Sie war sehr freigiebig und steckte mir immer irgendetwas zu, wenn ich sie besuchte, Obst, Gebäck, Nudeltaschen und aus ihrer Sammlung von Mützen eine Baseballkappe, die ich später Monatelang immer auf dem Kopf hatte. Sie war hübsch, in hellem Fliederrosa und knallroten chinesischen Schriftzügen an der Stirnseite, die besagten: „Willkommen in Wuxi, der Perle am See Taihu“.

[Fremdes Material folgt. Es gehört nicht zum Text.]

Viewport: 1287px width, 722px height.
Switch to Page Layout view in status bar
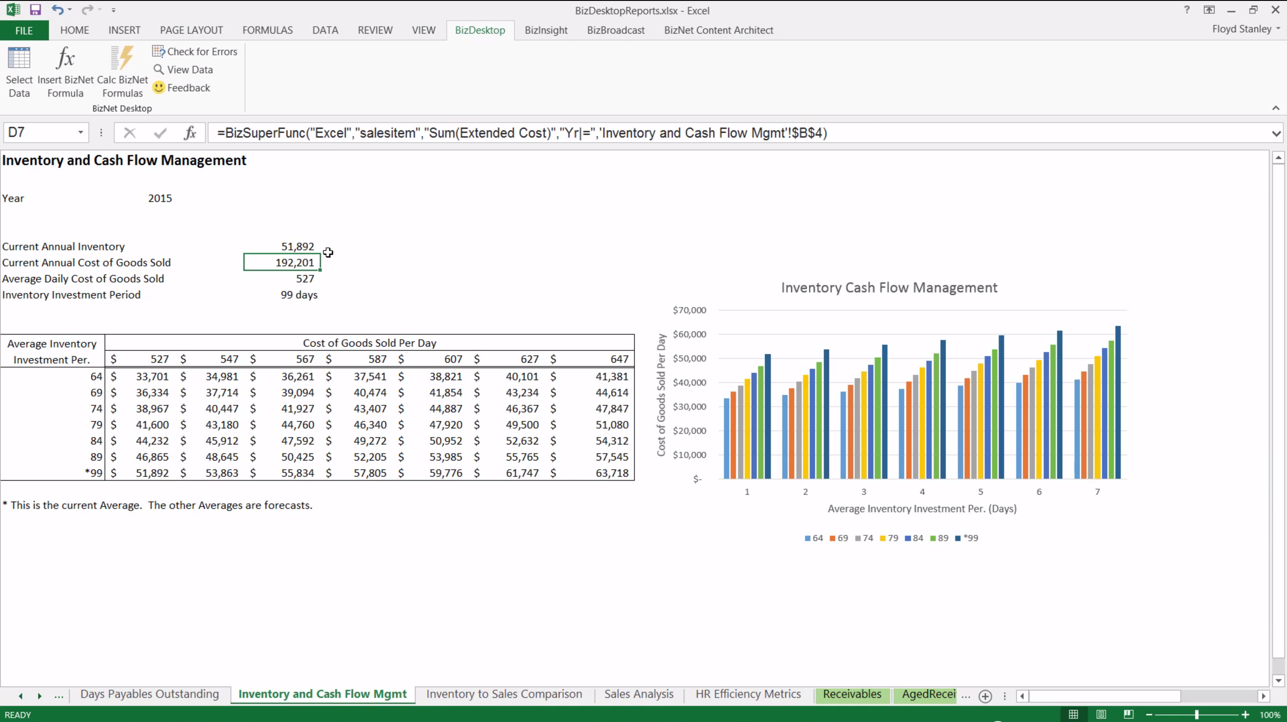point(1101,715)
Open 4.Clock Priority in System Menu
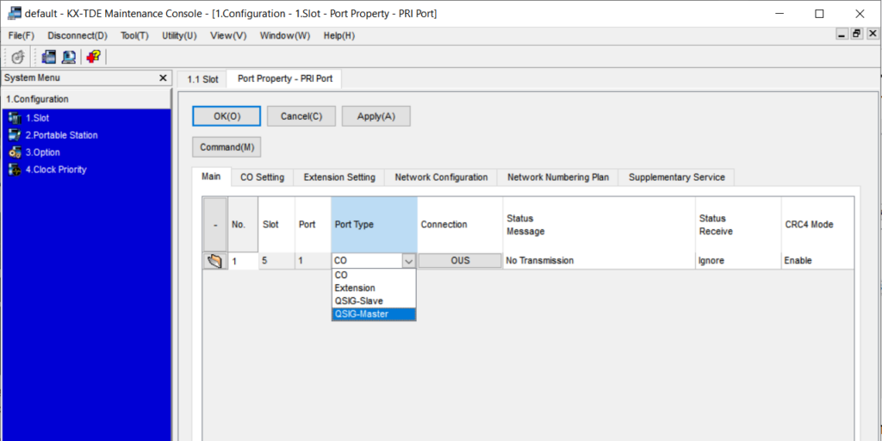This screenshot has height=441, width=882. coord(55,170)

Sie hatte Krebs in der Brust. Eine Operation vor zwei Jahren hatte vorläufig Ruhe gebracht, aber die Ärzte hatten ihr gesagt, dass man abwarten müsse, ob sich noch irgendwo ein Erreger zeige oder nicht. Oft sprachen wir über ihre Krebskrankheit, ihre Angst vor dem Tod. Viele Leute waren krebskrank. Gao zeigte mir einen Zeitungs-Artikel, aus dem hervorging, dass die Krebserkrankungen in China in den letzten 30 Jahren um 80 % zugenommen hätten. Shanghai sei die Stadt mit der höchsten Krebsrate in ganz China. Über 200 000 Menschen seien zurzeit in Shanghai an Krebs erkrankt.Das sei vor allem auf das Rauchen zurückzuführen, auf schlechte Ernährung und Stress, sagte der Sprecher einer Gesundheitsbehörde. Aber Wissenschaftler der Universität Beijing sagten, vor allem die Luftverschmutzung sei daran schuld, denn Lungenkrebs war die häufigste Art der Krebserkrankung. In meinen Augen ist es ganz klar, dass die Luft, hochgradig verdreckt im Osten des Landes, ihren Zoll fordert. Und die Lebensmittel sind ähnlich intensiv mit Schadstoffen durchsetzt wie in der westlichen Welt. Auch das Wasser, das es überall zu kaufen gibt und das in den meisten Haushalten in kleinen Wasserfässern gelagert wird, ist kein Quellwasser, sondern gereinigtes, also wieder aufbereitetes Wasser und vermutlich befinden sich noch Schwermetalle und andere Rückstände in ihm. Eine große Gefahrenquelle sind auch die von Düngemitteln, Insektenabwehr und Präservierung vergifteten Lebensmittel. In den letzten Jahren ist in der Bevölkerung das Bewusstsein, dass daran etwas geändert werden muss, gewachsen. Auch die Presse bringt immer wieder erschütternde Berichte von bewusst vergifteten Lebensmitteln. Aber ändert sich etwas? Es gibt zwar Lebensmittel, die sich „Bio“ nennen, aber die sind dermassen teuer, dass sie sich nur die Reichen leisten können und ausserdem hat es sich wahrscheinlich auch schon herumgesprochen, dass man die dazu gehörigen Öko-Label einfach kaufen kann. Sie sind ziemlich teuer und sagen deshalb mehr aus über die Finanzkraft des Herstellers als über die Qualität seiner Produkte.

Gao sah ich jetzt regelmäßig ein bis zwei Mal in der Woche, manchmal gingen wir spazieren oder machten kleine Ausflüge mit dem Fahrrad, meistens aber lernten wir Deutsch und Chinesisch zusammen und allmählich ergab sich eine gewisse Vertrautheit zwischen uns und weil das Sofa in meiner Wohnung so klein und hart war, lud ich Gao nach einiger Zeit ein, sich mit mir auf das große Bett zu legen, das nur ein paar Meter vom Sofa entfernt im selben Raum stand. Sie sträubte sich lange dagegen, aber schließlich willigte sie doch ein und wenn ich nicht eine Freundin in Deutschland gehabt hätte, der ich treu sein wollte und die ich in wenigen Monaten wiederzusehen gedachte, wäre es dort sicherlich zu Zärtlichkeiten gekommen.